The Big Lie is the product of one man’s narcissistic psychosis. The deeper question is why it has afflicted the majority of House Republicans who voted to overturn the electoral vote certifications on January 6th? How did Trump’s narcissistic psychosis come to afflict them, even though most of them had relied on legal authorities like Barr and campaign managers like Stepien throughout their careers, and are likely to do so in the future? How did it come to afflict senators like Josh Hawley and Ted Cruz, who now and then succumb to empiricism? As with Trump, is there anything that these Republicans can be relied upon to tell the truth about?
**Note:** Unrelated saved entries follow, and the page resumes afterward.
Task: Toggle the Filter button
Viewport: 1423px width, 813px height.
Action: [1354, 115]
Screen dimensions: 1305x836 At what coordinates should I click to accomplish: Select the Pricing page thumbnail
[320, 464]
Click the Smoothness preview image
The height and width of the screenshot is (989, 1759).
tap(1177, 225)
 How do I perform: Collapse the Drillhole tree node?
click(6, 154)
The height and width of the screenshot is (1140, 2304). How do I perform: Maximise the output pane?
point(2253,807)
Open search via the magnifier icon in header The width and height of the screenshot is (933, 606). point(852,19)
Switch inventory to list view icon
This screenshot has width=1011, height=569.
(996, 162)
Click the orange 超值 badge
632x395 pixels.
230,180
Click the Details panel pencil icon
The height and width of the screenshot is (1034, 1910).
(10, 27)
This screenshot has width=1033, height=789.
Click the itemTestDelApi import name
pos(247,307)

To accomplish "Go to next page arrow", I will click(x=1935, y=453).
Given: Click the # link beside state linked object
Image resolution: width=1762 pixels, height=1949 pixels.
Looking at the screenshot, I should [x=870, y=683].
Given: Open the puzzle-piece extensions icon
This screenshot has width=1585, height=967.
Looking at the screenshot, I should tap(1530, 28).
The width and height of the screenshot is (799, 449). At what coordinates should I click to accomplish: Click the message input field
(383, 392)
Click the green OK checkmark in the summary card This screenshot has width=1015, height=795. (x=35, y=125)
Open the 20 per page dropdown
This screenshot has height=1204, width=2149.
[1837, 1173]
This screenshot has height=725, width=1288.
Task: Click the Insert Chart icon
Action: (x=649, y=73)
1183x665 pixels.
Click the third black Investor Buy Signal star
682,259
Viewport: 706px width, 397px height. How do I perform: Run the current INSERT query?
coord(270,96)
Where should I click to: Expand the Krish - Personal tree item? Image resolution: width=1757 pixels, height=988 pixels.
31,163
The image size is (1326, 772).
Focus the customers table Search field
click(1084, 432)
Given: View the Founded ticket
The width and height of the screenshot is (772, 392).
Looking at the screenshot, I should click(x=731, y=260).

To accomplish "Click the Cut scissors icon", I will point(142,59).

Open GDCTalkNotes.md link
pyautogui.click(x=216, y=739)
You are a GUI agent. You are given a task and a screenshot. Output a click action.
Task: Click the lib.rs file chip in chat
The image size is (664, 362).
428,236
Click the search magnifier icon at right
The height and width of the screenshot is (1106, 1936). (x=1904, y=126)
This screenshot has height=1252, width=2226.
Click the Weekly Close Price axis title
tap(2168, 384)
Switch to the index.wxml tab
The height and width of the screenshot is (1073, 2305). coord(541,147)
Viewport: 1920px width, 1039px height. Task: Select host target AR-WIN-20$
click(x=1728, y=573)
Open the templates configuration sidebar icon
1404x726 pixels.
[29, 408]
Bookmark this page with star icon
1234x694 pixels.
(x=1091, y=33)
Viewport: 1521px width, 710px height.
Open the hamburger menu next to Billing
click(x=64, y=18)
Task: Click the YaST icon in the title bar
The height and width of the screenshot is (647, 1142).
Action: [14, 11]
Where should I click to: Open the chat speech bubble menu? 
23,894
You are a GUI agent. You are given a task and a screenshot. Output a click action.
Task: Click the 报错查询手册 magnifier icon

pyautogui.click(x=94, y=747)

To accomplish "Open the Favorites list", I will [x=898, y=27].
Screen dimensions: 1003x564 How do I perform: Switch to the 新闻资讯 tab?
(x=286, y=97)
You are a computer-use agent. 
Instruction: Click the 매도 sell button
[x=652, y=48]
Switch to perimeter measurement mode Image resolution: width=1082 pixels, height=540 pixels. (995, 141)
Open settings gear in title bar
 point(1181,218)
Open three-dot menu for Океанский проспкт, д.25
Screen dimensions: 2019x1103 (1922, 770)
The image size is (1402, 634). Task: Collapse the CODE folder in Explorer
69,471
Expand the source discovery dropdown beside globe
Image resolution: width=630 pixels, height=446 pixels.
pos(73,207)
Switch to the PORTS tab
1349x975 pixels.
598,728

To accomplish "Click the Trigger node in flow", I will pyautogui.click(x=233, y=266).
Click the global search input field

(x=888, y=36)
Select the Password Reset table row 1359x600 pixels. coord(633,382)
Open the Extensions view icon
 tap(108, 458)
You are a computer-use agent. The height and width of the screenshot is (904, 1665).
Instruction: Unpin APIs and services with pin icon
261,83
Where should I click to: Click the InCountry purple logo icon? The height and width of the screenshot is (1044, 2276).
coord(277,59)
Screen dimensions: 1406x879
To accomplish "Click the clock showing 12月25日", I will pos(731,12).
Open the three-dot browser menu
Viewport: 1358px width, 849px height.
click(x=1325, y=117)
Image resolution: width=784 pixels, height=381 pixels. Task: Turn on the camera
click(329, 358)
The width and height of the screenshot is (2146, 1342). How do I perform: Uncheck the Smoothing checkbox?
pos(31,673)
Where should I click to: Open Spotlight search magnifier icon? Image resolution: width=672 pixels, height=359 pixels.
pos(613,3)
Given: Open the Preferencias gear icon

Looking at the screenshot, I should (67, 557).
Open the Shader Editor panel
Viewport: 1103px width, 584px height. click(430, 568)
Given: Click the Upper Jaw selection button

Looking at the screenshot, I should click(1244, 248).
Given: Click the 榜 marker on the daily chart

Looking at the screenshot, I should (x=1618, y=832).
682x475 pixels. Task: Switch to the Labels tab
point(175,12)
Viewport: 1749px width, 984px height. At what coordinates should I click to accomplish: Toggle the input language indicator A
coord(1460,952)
Trump has built his entire career on deception, but despite his demagogic skills, even he has needed an echo chamber for those lies to be fully propagated. For that, he’s been reliant on right-wing media, most particularly the Murdoch empire, which by now could teach Joseph Goebbels a thing or two about how to spread the Big Lie.
Today’s witnesses related Trump’s various responses to their truth-telling, which ran the gamut from rage to monologues to a whack-a-mole mode in which he acknowledged that one far-fetched allegation might be wrong, only to offer multiple others. Eventually, though, the price of truth-telling was invariably the same: Either Trump fired you, or you beat him to the punch by resigning.
Donald doesn’t kill the messenger, he just cans them. Though, as one Republican election commissioner from Philadelphia testified today, Donald’s followers have certainly threatened to kill truth-tellers and their families.
As the January 6th hearings roll on, one clear difference between Trump and Nixon is emerging. “What did the president know and when did he know it?” was a key question about Watergate. With Trump, however, his knowledge of truth has always been subordinated to his indifference to truth.
Not that there isn’t some precedent for that, courtesy of the Gospel of John as set down by Francis Bacon: “‘What is truth?’ said jesting Pilate, and would not stay for an answer.”